Konsequenzen nach Haaland-Tor
Der nächste VAR-Skandal erschüttert die Premier League
Schiedsrichter-Chef Howard Webb ärgert sich maßlos über die Fehlentscheidung im Manchester-Derby und kündigt Konsequenzen an.
Englands Schiedsrichter-Chef Howard Webb ist „wirklich enttäuscht“ über die VAR-Fehlentscheidung beim Siegtor durch Stürmerstar Erling Haaland im Manchester-Derby am vergangenen Wochenende zwischen United und City (0:1).
„Dieses Tor hätte nicht zählen dürfen“, bekannte Webb in der Sendung „Match Officials: Mic’d Up“.
In der fraglichen Szene hatte Schiedsrichter Michael Oliver dem Treffer zunächst wegen einer vermeintlichen Abseitsstellung die Anerkennung versagt. Der Video Assistant Referee (VAR) Matt Donohue und sein Kollege Blake Antrobus schalteten sich jedoch ein und bewerteten Haalands Position als regulär.
„Wir haben uns an Manchester United gewandt“
Grund dafür war die Schuhspitze von United-Verteidiger Patrick Dorgu.
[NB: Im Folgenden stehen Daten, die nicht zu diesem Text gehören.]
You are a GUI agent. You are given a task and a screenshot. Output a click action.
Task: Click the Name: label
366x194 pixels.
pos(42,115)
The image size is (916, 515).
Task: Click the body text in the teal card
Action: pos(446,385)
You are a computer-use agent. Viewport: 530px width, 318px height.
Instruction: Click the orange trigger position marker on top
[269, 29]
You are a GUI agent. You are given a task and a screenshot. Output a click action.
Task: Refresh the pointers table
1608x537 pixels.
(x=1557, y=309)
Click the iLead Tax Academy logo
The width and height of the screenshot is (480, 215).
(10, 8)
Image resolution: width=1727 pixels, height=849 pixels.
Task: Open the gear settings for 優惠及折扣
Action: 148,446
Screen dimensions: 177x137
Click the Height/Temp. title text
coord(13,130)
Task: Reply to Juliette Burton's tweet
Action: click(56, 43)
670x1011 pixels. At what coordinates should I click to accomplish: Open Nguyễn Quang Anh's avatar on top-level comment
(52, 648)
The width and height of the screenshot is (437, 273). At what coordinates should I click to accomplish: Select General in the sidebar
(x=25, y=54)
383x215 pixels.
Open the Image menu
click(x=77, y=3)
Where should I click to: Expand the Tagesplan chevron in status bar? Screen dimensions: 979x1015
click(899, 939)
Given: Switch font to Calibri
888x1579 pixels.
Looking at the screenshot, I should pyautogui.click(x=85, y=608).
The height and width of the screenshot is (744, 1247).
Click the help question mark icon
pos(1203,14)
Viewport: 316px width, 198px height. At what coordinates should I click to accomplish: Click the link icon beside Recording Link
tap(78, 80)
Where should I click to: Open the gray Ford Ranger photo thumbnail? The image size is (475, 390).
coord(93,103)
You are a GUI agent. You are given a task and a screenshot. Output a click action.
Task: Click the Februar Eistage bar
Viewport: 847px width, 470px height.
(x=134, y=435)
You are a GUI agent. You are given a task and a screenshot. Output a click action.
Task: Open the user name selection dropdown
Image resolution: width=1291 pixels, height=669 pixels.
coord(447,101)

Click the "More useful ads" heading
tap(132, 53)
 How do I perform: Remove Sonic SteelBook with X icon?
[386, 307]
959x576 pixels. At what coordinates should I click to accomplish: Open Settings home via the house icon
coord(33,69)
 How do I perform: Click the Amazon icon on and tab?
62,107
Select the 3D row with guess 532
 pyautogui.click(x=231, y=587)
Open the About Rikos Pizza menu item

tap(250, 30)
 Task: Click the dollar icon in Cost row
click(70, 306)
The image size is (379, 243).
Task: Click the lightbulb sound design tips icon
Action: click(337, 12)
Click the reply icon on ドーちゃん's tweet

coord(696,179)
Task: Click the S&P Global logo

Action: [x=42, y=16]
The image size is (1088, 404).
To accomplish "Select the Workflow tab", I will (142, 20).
Übersehen wurde allerdings die (passive) Abseitsposition von City-Profi Enzo Fernández, der aktiv ins Spielgeschehen eingegriffen hatte. Die Schiedsrichterkommission hat den Fehler ebenfalls bereits eingeräumt.
Die Schiedsrichter seien „sehr stolz auf ihre Arbeit, und es schmerzt sie natürlich sehr, dass sie in dieser Situation versagt haben“, sagte Webb und kündigte Konsequenzen an: „Sie werden erst nach der Länderspielpause wieder Spiele leiten. Wir haben uns an Manchester United gewandt und den Fehler eingeräumt, so wie wir es tun, wenn solche Dinge passieren.“
Webb versprach: „Wir werden den Vorfall analysieren, darüber nachdenken und versuchen, die richtigen Schlüsse daraus zu ziehen, um zu verhindern, dass sich eine solch ungewöhnliche Art von Fehler wiederholt.“
United-Teammanager Michael Carrick hatte sich nach dem Spiel „fassungslos“ über die Fehlentscheidung gezeigt.